Winston Turpin bounces a basketball, grabs it high in the air, taps the backboard and then reverse dunks, and the capacity crowd of 3,000 goes wild.

Moments later, he takes off from just inside the foul line, soars over two stooping cheerleaders and turns on the crowd again with another slam dunk.

No, Turpin isn’t in the National Basketball Association, and this isn’t the NBA’s slam dunk contest. He is a high school player, not even a great one, and he plays in Canada.

Advertisement

He is one of the growing number of Canadian youths caught in the excitement and glamor of NCAA and NBA telecasts from the United States, and the lucrative college scholarships and pot of gold offered by the NBA.

These youngsters have spurned the national sport -- hockey.

With hockey played more on a club level, basketball has become a popular sport in the high schools and the general level of play, although still below schools in the United States, is improving, said Terry Thompson, the coach at Oakwood Collegiate Institute in Toronto.

One of Thompson’s kids, 6-3 guard Paris Dryden, will be at the University of New Hampshire this fall, while other Canadians have been recruited in recent years by schools such as UCLA, Michigan State, Syracuse, Duke, Villanova, Maine, Boston U., Providence, St. Joseph of Pennsylvania, Stetson, Fairleigh Dickinson and Hardin Simmons.

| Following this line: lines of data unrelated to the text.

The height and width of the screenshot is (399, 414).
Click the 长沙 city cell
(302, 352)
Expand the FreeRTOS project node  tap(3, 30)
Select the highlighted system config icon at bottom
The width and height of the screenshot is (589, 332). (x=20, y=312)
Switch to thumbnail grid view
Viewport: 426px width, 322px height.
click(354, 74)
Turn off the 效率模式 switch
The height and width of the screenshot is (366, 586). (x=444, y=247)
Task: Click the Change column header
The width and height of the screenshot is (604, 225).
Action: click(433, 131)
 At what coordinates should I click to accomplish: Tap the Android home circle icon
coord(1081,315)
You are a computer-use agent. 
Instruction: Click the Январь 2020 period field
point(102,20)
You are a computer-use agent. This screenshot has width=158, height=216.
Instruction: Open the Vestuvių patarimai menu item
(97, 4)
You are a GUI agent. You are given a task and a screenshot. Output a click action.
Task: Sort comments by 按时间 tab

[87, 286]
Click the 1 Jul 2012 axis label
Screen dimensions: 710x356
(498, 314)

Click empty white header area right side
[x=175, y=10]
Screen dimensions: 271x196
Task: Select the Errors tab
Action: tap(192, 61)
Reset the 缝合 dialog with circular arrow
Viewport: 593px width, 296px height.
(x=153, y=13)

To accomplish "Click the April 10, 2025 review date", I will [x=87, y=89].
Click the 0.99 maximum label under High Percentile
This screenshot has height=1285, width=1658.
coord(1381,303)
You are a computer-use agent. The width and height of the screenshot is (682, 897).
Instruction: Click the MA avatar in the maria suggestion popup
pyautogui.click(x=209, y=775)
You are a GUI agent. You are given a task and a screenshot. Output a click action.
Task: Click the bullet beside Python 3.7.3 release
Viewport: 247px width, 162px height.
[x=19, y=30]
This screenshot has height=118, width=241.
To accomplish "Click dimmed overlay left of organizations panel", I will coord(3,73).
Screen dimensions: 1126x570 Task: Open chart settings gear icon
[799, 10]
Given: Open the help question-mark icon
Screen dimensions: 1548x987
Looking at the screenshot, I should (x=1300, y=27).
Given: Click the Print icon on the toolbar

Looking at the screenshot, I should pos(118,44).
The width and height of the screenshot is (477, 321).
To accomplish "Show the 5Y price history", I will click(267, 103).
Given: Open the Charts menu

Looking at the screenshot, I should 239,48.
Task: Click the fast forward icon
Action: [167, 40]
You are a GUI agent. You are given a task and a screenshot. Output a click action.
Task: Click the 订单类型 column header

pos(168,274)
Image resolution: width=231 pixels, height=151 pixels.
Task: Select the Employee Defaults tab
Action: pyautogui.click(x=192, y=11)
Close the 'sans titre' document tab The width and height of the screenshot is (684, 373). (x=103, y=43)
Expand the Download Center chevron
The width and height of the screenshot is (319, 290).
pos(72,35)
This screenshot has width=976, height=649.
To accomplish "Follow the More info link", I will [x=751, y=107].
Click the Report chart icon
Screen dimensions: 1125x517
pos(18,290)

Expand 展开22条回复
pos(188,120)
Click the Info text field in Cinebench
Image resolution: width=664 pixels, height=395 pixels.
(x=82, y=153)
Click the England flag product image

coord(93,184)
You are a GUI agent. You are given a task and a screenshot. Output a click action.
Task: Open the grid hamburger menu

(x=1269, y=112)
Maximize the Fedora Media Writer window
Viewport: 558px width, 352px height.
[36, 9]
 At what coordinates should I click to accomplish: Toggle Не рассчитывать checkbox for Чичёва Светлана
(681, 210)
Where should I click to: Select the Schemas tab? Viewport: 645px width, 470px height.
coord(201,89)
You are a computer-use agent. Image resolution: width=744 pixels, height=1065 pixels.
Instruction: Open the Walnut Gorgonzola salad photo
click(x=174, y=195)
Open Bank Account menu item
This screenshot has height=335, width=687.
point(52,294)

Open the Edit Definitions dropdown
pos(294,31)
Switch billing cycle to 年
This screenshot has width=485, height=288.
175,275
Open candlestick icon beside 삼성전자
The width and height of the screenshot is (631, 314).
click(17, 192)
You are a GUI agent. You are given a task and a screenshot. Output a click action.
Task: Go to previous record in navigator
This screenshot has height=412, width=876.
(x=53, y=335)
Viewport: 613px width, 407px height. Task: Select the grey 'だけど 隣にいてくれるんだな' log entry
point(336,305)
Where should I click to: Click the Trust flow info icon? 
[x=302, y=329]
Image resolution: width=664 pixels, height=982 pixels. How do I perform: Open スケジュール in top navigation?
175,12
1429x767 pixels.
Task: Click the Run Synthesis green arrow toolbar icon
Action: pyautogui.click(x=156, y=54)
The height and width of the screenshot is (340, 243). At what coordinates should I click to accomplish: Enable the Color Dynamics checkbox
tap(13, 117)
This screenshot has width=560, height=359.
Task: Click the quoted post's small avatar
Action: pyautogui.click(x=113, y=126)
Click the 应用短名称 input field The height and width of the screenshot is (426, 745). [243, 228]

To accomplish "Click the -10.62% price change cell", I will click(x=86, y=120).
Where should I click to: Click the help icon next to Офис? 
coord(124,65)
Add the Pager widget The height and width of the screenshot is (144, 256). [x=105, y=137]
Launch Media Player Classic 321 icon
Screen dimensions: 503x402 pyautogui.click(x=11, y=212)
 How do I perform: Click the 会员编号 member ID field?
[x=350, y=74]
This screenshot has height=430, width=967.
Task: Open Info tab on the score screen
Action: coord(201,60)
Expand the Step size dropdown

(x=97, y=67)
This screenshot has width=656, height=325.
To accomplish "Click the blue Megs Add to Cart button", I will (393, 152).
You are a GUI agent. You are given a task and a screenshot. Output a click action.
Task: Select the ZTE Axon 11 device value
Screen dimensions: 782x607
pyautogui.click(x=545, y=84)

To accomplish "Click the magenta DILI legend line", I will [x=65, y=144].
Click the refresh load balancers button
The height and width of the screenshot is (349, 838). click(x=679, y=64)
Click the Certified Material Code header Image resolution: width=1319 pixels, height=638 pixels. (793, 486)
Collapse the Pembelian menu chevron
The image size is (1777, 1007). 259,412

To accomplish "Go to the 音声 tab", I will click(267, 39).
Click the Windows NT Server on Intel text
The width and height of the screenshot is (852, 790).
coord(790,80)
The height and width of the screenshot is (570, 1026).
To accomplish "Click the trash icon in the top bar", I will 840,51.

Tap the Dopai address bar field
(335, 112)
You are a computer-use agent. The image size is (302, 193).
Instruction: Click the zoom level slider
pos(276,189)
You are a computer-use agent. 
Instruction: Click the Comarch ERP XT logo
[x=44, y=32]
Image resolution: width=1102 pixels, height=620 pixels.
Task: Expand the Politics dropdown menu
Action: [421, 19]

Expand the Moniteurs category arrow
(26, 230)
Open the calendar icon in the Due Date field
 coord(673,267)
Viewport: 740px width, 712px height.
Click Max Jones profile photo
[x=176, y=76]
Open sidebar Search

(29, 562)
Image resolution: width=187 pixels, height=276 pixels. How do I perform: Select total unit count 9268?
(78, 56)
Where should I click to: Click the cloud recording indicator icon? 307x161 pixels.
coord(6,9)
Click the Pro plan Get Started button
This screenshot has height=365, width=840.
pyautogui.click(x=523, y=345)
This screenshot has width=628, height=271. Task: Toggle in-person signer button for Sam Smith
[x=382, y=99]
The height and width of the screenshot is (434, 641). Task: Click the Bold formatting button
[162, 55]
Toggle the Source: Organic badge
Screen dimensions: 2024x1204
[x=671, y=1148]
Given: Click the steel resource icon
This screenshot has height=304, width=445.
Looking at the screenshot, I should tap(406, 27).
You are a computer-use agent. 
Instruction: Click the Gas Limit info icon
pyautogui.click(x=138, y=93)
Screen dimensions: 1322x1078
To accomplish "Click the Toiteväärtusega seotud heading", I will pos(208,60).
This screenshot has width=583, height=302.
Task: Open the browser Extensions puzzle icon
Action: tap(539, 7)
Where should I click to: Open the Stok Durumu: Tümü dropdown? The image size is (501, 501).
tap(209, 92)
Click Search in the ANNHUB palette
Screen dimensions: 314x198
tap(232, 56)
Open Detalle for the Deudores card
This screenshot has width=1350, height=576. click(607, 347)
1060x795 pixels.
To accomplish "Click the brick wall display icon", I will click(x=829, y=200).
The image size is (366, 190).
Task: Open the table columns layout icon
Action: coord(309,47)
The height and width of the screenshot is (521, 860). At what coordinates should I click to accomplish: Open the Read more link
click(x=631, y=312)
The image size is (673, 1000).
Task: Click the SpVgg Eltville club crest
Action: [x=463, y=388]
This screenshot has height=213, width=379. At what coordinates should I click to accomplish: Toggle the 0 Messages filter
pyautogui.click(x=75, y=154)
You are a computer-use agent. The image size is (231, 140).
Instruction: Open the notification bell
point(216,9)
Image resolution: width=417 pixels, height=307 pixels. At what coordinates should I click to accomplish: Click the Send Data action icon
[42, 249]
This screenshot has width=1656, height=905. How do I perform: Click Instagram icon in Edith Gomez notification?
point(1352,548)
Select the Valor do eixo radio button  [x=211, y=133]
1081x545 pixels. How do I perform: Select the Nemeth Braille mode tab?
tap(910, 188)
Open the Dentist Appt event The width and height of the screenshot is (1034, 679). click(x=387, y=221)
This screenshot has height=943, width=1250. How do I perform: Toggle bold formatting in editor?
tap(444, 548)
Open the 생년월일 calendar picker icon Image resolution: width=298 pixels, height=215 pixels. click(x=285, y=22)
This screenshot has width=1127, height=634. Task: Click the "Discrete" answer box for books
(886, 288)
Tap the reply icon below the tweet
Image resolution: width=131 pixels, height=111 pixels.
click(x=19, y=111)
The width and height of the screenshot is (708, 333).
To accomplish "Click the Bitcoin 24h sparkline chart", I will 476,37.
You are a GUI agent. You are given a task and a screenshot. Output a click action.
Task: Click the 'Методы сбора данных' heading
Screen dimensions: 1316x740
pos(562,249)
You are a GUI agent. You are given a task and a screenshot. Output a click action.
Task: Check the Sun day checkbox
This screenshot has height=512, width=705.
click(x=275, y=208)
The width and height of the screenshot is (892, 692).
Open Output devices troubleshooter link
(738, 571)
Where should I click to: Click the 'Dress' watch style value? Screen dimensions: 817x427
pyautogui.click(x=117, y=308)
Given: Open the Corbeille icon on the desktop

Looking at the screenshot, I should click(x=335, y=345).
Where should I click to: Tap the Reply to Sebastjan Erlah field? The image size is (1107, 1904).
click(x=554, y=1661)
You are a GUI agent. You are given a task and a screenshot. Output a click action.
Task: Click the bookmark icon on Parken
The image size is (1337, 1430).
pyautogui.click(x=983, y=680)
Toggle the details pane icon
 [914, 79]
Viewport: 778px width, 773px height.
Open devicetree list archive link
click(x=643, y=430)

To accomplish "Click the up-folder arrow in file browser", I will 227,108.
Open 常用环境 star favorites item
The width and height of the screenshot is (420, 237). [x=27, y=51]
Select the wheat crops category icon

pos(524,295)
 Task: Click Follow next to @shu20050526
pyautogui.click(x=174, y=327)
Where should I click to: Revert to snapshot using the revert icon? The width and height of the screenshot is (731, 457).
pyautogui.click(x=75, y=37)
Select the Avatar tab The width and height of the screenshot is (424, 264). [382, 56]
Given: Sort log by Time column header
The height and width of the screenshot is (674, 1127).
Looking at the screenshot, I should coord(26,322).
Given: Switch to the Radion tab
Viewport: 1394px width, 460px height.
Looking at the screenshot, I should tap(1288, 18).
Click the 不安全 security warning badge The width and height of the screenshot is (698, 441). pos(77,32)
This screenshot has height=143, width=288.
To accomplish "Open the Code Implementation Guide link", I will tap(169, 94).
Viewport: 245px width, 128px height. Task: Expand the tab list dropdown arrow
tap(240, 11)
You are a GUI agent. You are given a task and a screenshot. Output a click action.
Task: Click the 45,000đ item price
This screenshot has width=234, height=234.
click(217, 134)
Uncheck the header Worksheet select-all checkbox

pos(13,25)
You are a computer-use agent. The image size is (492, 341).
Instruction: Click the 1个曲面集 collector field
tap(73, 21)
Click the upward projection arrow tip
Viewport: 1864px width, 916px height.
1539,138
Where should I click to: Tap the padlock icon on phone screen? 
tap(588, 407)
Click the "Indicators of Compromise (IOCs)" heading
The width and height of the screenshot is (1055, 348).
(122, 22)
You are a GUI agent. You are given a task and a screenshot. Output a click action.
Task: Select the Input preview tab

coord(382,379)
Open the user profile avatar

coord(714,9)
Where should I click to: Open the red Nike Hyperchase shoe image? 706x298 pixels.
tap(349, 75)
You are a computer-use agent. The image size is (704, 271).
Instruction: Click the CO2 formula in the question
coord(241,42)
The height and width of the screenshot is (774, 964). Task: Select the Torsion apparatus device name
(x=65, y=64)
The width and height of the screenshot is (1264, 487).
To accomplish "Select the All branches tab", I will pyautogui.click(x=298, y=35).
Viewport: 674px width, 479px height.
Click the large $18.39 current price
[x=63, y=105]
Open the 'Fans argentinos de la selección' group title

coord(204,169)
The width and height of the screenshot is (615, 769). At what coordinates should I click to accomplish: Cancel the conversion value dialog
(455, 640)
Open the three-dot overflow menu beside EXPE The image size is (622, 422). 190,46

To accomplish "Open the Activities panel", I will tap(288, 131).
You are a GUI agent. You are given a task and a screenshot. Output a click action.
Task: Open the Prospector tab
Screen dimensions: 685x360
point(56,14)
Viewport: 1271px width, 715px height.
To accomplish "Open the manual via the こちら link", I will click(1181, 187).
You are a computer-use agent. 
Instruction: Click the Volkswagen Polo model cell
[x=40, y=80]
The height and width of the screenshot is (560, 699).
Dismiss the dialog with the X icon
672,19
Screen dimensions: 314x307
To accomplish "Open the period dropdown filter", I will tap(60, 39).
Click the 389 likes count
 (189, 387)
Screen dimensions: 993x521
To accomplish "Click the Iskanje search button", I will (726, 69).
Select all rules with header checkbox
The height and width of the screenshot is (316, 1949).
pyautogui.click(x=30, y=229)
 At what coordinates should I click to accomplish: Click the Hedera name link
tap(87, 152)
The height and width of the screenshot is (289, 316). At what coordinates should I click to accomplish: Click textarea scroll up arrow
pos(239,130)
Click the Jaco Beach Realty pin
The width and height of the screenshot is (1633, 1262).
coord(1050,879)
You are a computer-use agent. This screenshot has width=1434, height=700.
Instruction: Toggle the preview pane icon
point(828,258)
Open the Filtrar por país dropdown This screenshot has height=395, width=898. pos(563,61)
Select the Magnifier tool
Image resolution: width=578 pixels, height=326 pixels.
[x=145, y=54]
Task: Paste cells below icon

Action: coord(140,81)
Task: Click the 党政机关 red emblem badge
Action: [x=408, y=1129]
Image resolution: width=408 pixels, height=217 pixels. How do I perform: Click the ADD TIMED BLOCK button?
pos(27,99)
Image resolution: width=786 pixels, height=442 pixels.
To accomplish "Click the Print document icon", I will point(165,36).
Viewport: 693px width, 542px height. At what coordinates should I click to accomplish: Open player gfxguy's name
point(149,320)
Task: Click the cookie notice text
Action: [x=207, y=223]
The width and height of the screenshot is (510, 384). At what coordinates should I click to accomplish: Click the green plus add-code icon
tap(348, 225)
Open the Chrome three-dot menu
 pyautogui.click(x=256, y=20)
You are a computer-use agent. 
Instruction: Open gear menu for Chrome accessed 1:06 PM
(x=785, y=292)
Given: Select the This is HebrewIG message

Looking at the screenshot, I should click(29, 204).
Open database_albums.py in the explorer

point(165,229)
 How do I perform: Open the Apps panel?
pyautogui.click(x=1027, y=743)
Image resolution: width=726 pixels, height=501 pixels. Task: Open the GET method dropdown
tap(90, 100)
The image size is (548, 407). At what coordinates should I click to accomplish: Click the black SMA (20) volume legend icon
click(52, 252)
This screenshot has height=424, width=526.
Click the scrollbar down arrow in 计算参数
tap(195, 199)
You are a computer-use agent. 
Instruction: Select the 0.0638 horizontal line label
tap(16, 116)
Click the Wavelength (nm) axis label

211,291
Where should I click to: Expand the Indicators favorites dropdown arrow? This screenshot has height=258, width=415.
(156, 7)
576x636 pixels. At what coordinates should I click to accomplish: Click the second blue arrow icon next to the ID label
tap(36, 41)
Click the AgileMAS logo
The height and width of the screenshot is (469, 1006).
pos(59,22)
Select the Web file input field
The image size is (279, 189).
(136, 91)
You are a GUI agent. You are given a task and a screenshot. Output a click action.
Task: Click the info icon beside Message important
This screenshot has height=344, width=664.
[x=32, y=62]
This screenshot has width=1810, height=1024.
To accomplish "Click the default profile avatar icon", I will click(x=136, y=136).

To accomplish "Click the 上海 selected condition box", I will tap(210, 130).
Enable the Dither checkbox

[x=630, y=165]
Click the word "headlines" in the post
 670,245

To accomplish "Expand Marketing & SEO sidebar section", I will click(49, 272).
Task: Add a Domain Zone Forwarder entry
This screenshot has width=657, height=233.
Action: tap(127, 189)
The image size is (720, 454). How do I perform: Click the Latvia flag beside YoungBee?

Michigan State, probably like most major basketball powers, only recruits in Canada when it hears of a particular player, Coach Jud Heathcote said. “We’ve got a coach or two who lets us know.”

But schools such as Niagara, St. Bonaventure and Canisius consider Toronto part of their recruiting area and usually have at least one Canadian on their rosters.

Now more scouts from similar second-tier Division I schools in the United States travel north of the border.

Advertisement

“When I first started here 20 years ago, I directed summer camps at Arcadia, Nova Scotia, for two or three summers,” said Skip Chappelle, who retired from coaching at the University of Maine this year. “There were very few, if any, Division I prospects. Now, we have two on our team. For schools like us, that (Canada) would be a prime area.”

In the last five or 10 years, there has been a “tremendous jump” in recruiting from U.S. colleges, said Jack Donohue, a long-time coach in the United States who has coached the Canadian national team since 1972.

They have try-out camps, all-star camps, primarily for U.S. recruiters, and the hottest place is Ontario, Donohue said.

During one Canada-United States high school all-star game this spring, many of the scouts came away talking about 6-foot-4 Phil Dixon of Bathhurst Heights in Toronto, Bill Linton of the Ontario Basketball Association said. Dixon may be Canada’s top prospect this year.

Marty Marbach, in his first year as coach at Canisius in Buffalo, said he left the game disappointed his scouts didn’t spend more time in Canada. Still, his school will play Niagara, which features 6-7 Brian Bleich of Governor Simcoe in St. Catharines, who UNH Coach Gerry Friel called “the best player I’ve seen all year.”

Marbach said U.S. college recruiters now travel to Canada to “see who’s there, rather than to see just one kid.”

Advertisement

“The goal of a lot of college coaches is to find a diamond in the rough,” he said. “Everybody knows everybody in the states.”

Friel calls Canada “virgin country” for basketball players.

Leo Rautins, who went to Minnesota and then transferred to Syracuse, probably was the best-known player to come out of Canada. He was picked in the first round of the NBA draft by Philadelphia in 1983, but injuries cut short his career.

Rautins had a big impact on Canadian kids; he showed it could be done, Donohue said. Mike Smrek of Canisius, a 7-footer with the NBA San Antonio Spurs, is another.

“There’s more emphasis because kids and parents see the opportunities that are there (in the U.S.),” Heathcote said. Canadian colleges offer no athletic scholarships.

But Canadian kids still don’t grow up playing basketball, he said. “If they’re not good enough for hockey, they drift into basketball.”

The exception, however, are those black youngsters whose families immigrated from places such as Jamaica, Trinidad and Guyana in the past 10 years. Coming from the tropics, hockey is not their game.

Advertisement

“Whatever the reason, basketball is their game,” Thompson said.